Em dado momento, como pintaínho que abandona o abrigo materno, Tomé Janardo, desquitando-se da fralda de pano preto, deu passos graves para a balastreira, dizendo ao maquinista:
- Ó Assis Se não lhe custasse, recuava o combóio um tudo-nada. Aí dois metros. Dá melhor perspectiva…
Logo obedecido, o homem redobrou nas diligências. Por fim, foi a uma pasta de couro ali à mão, e dela sacou rectângulo de madeira envernizada que encerrava a grande chapa fotográfica, em vidro. Com mil quindins, pano preto de riba, pano preto de baixo (não fosse entrar resquício de luz e perverter o brometo da chapa virgem), foi rápido em introduzir o caixilho no entalhe respectivo. Afagando mais do que nunca toda a câmara com o pano preto, tratou de retirar a tampa que fechava hermèticamente a chapa.
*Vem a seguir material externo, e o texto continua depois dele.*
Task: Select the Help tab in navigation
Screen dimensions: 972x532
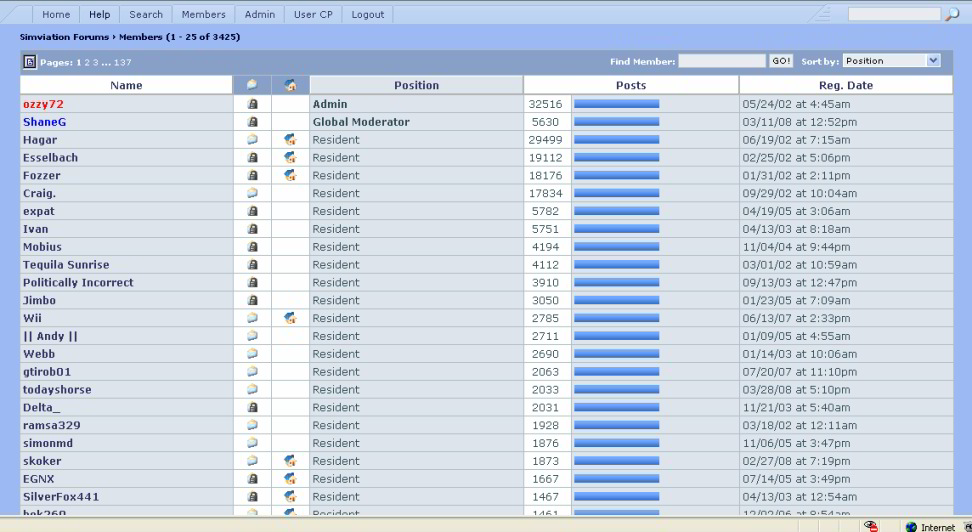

Ficava o aparelho, definitivamente, em ordem de acção. Foi quando, perna atrás, perna à frente, veio postar-se o artista à ilharga da sua câmara. Já empunhava com decisão a maçaneta do disparador, pronto a romper fogo no momento preciso.
Enfiada a mão esquerda na algibeira do casaco - o bigode ruivo em contracena com os olhos pisqueiros; o nariz de cera em contracena com a austeridade de cartaz - Tomé Janardo pôs-se a mirar tudo com olho de mestre, não fosse estragarem-lhe o conjunto por gesto ou atitude à desafeição. E avisava por entre dentes,solenemente importante:
- Meus senhores! Atenção!... Muita atenção!...
Entretanto, advertia o maquinista, com inesperada familiaridade:
- Ó Assis! Por favor... Levante essa cabeça! A hora é de alegria!
Sem retrucar, o ferroviário desfraldou o semblante.
O fotógrafo então decidiu-se:
- Meus senhores… muita atenção! Um!… Dois!... Três!...
Este três!... foi simultâneo com o disparar da objectiva. Já tudo se desquitava da opressão,
quando Tomé acudiu de mão espalmada, em atitude quase aflitiva:
- Por favor! Ninguém se mexa! Vamos bater outra chapa. É mais seguro. Não vá haver qualquer desarranjo com a primeira... e perder-se esta grande oportunidade histórica.
Gastou largos minutos a fazer a substituição do suporte com a chapa batida, por outro de chapa virgem. No intervalo destas operações, ainda enfiou a cabeça, por mais que uma vez, na fralda do pano preto. Se a coisa não saísse obra-prima, não seria à míngua de pachorra e tempo…
Por fim, espremida mais uma vez a maçaneta de borracha entre os dedos glabros do homem de nariz de cera, pôde Carlos Assis abalar com balastreira para a lufa-lufa da construção, e debandar a chusma dos alvissareiros. In “Os Outros” – João da Silva Correia.

Em 1916, José Inácio Ferreira, por razões que desconhecemos, deixou S. João da Madeira para se fixar com a família na freguesia de S. Nicolau, no Porto. Faleceu em 1919, numa altura em que planeava abrir um estúdio de fotografia, em santa Maria da Feira.